Effects of Changes in Mechanical Loading on Endochondral Bone Formation in Hindlimb-suspended Rats.
- Author:
Kun Bo PARK
1
;
Sun Young JOO
;
Sun Young KONG
;
Ho Jung KANG
;
Jae Hyun PARK
;
Hyun Woo KIM
Author Information
1. Department of Orthopaedic Surgery, Yonsei University College of Medicine, Seoul, Korea. pedhkim@yumc.yonsei.ac.kr
- Publication Type:Original Article
- Keywords:
Mechanical loading;
Endochondral bone formation;
Hindlimb-suspended rats
- MeSH:
Animals;
Apoptosis;
Biotin;
Bone Development;
Bromodeoxyuridine;
Chondrocytes;
Growth Plate;
Hindlimb;
Immunohistochemistry;
In Situ Nick-End Labeling;
Kinetics;
Lifting;
Models, Animal;
Osteogenesis*;
Rats*;
Rats, Sprague-Dawley;
Stress, Mechanical;
Tail;
Weight-Bearing;
Weightlessness
- From:Korean Journal of Aerospace and Environmental Medicine
2005;15(3):100-105
- CountryRepublic of Korea
- Language:Korean
-
Abstract:
BACKGROUND: To examine the effects of changes in mechanical loading on endochondral bone formation, a simulated rat model of weightlessness was introduced and the changes in the growth plate were evaluated.
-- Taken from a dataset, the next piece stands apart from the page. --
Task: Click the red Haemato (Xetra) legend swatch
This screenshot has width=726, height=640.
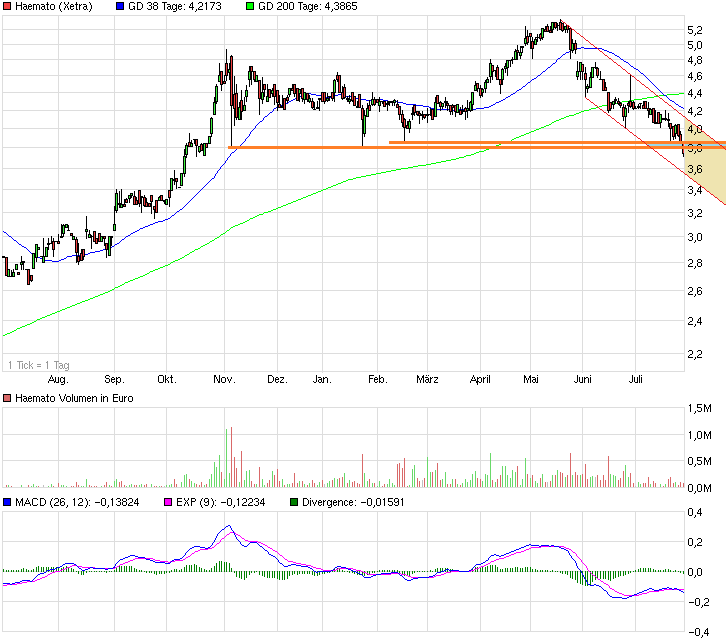Action: 8,6
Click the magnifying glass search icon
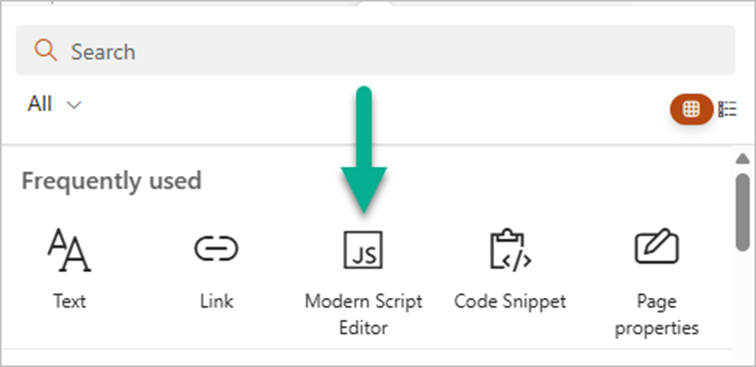 point(45,51)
METHODS: Unloading condition on the hindlimb of Sprague-Dawley rats was created by fixing a tail and lifting the hindlimb. Six rats aged 6 weeks old were assigned to each group of unloading and reloading with their control group. Unloading was maintained for three weeks, and then reloading was applied for another one week afterwards. Histomorphometry for the assessment of vertical length of the growth plate, 5-bromo-2'-deoxyuridin (BrdU) immunohistochemistry for cellular kinetics, and biotin nick end labeling TUNEL assay for chondrocytes in the growth plate were performed. RESULTS: The vertical length of the growth plate and the proliferative potential of chondrocytes were decreased in the unloading group than those of the control group. Inter-group differences were more significant in the proliferative and hypertrophic zones. Reloading increased the length of growth plate and proliferative potential of chondrocytes as evidenced by the increase of the ratio of positive BrdU stained cells. However, the apoptotic changes in the growth plate were not affected by the alterations of the weight bearing. CONCLUSION: Alterations in the weight bearing induced changes in the chondrocytic proliferative potential of the growth plates and had no effect on the apoptosis occurrence. This may suggest that deprived weight bearing due to various clinical situations hamper normal longitudinal bone growth. Further studies regarding the factors for reversibility of chondrocytic proliferation upon variable mechanical stresses are needed.